> _ACTION ITEM_:
Set down precisely the lines from the line with "You are a computer-use" through the end of the material, inclusive, and no pictures.

> _GIVEN RECORDS_:
-*-

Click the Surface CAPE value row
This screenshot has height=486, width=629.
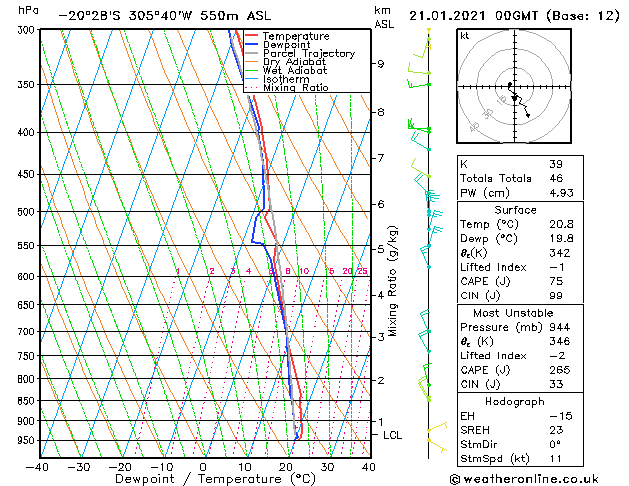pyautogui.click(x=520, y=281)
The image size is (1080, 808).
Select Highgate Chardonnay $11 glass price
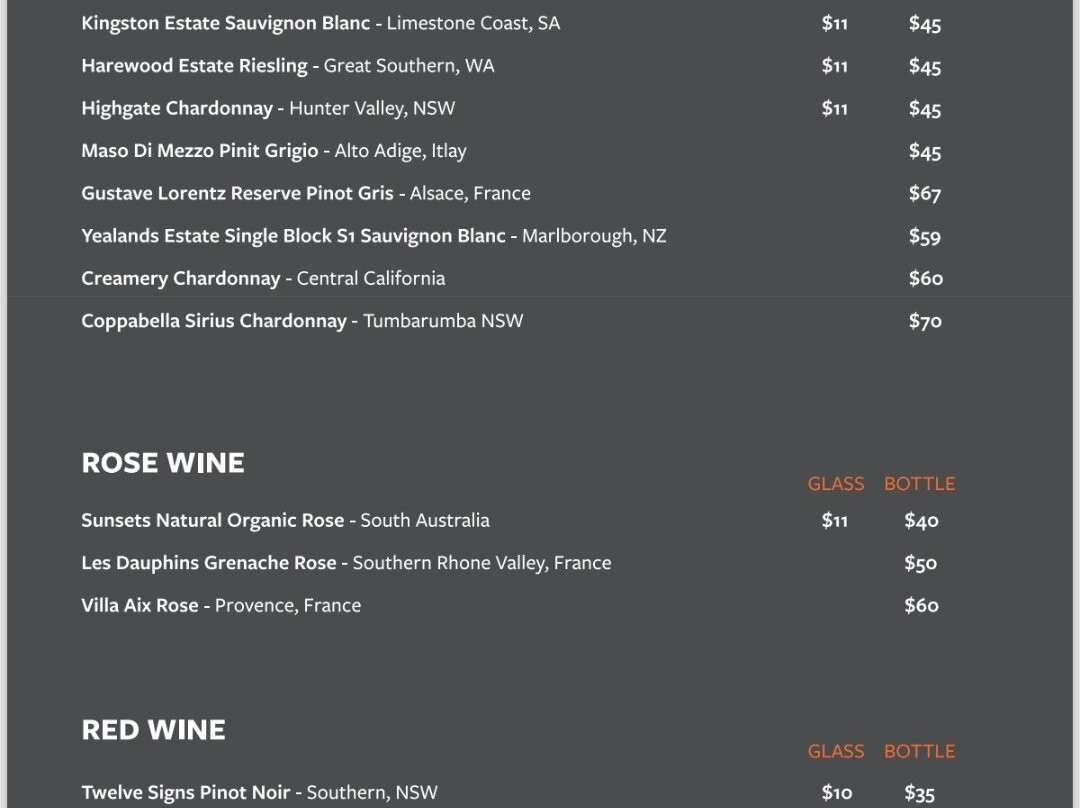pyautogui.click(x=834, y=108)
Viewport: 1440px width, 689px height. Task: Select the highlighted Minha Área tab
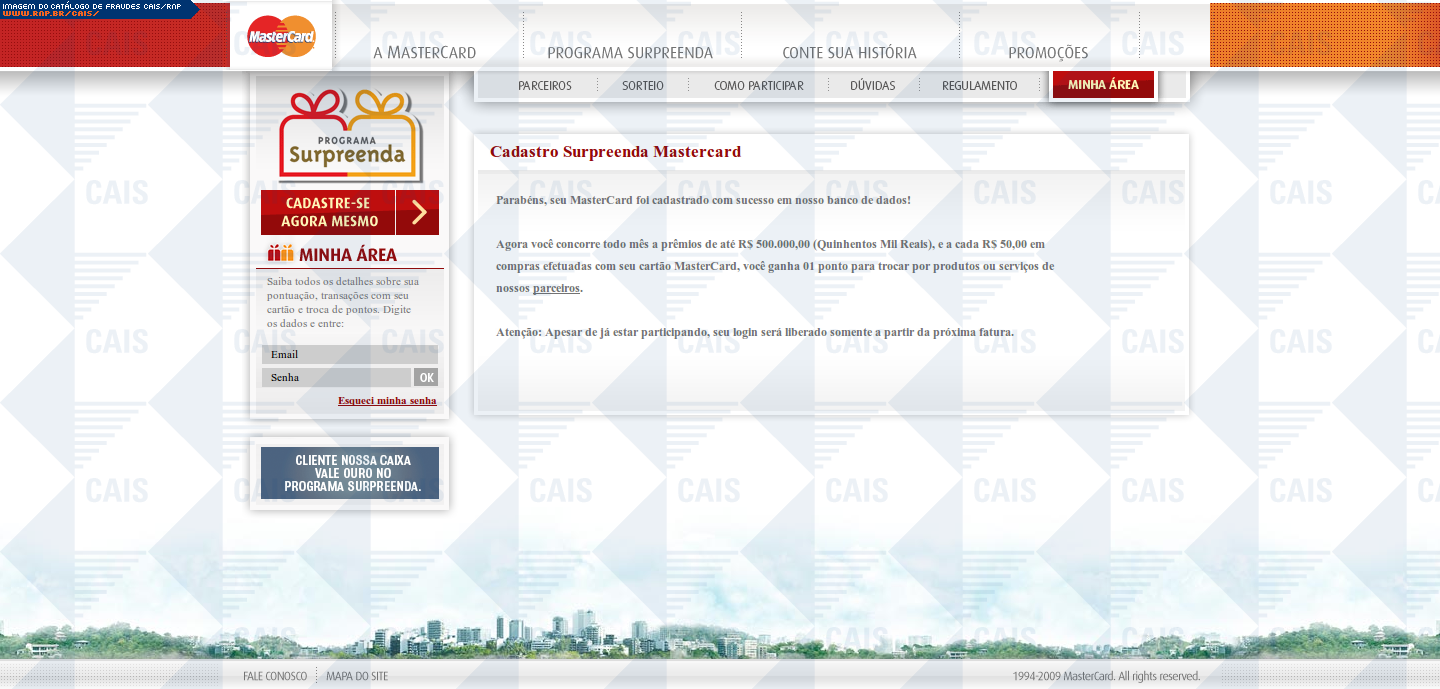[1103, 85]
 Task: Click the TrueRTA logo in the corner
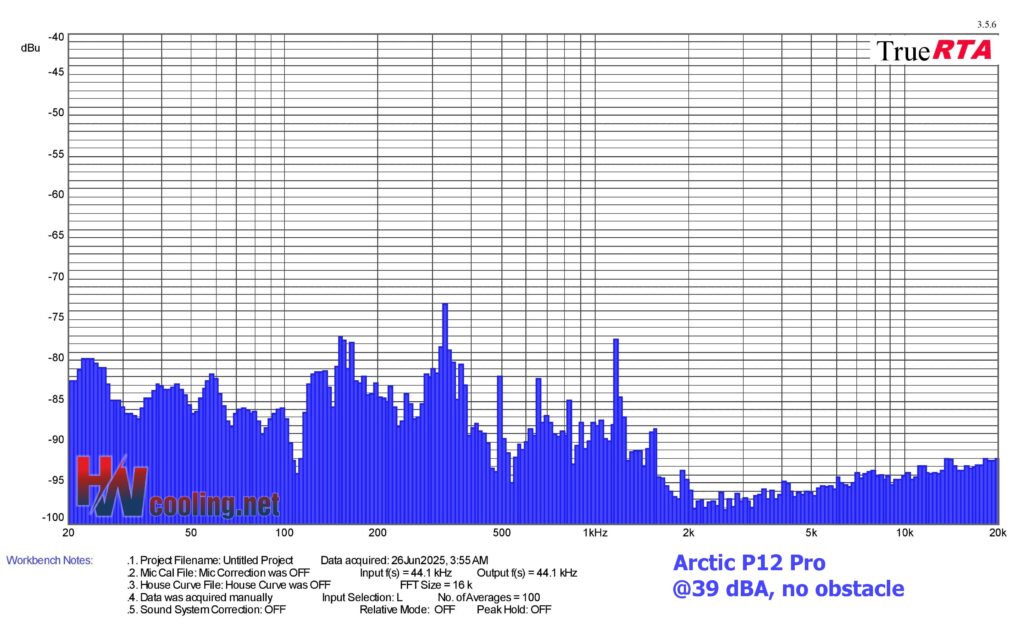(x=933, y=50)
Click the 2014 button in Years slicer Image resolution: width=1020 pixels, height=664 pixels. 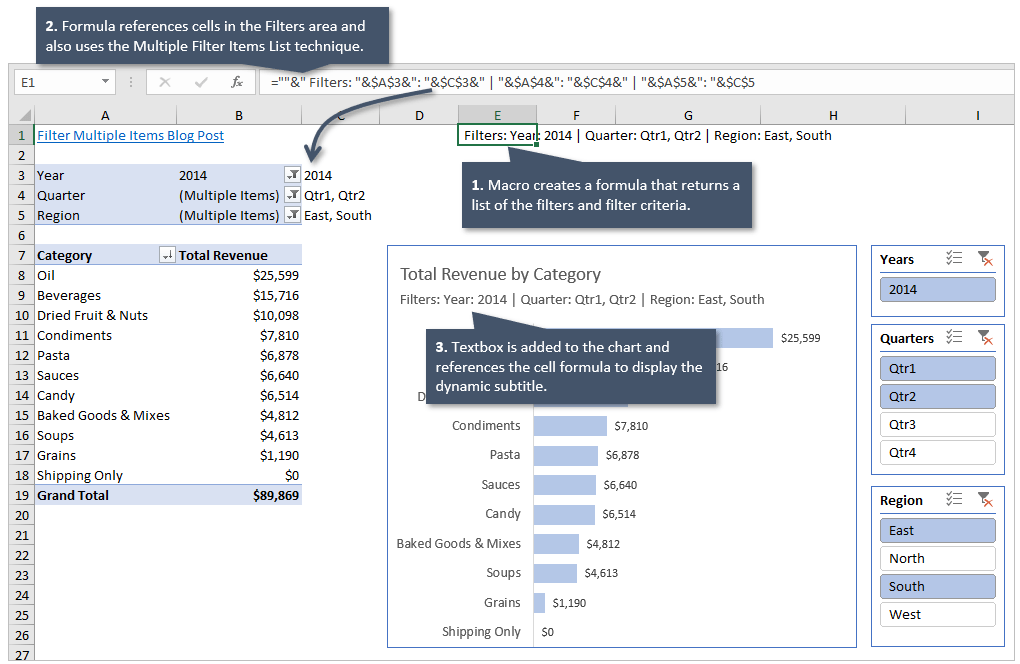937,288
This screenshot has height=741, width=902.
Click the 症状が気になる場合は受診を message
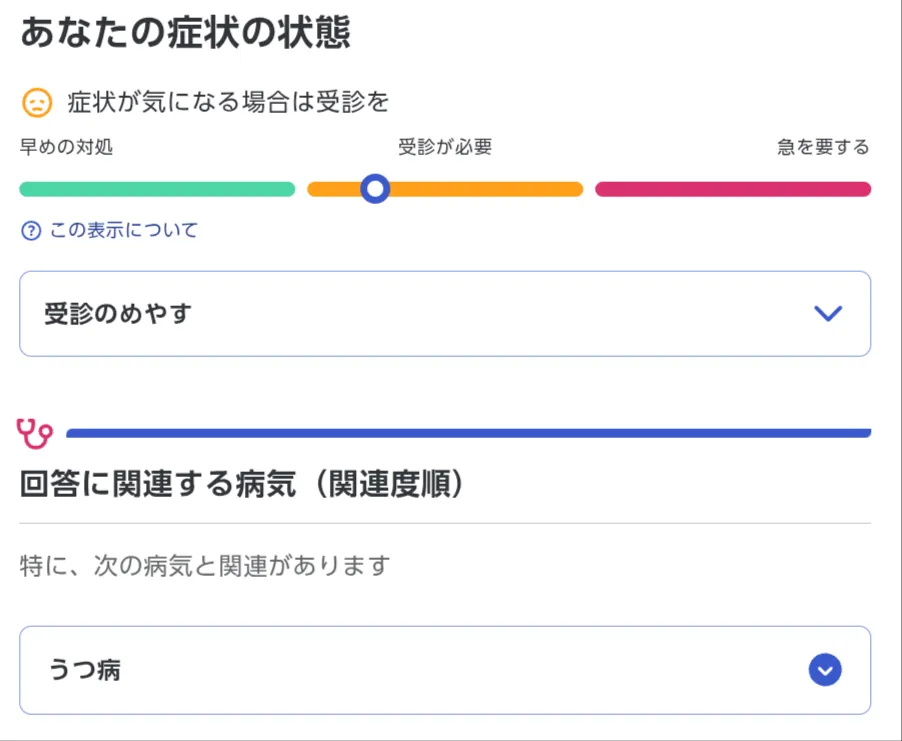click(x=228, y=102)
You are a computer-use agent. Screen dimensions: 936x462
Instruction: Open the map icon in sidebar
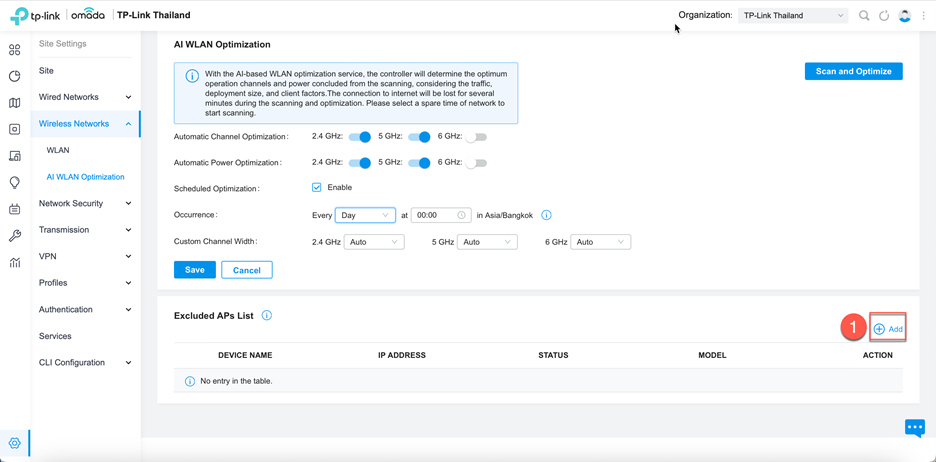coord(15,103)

-*-

> _COMPLETED EXERCISE_:
You are a computer-use agent. Screen dimensions: 936x462
Instruction: Open the map icon in sidebar
coord(15,103)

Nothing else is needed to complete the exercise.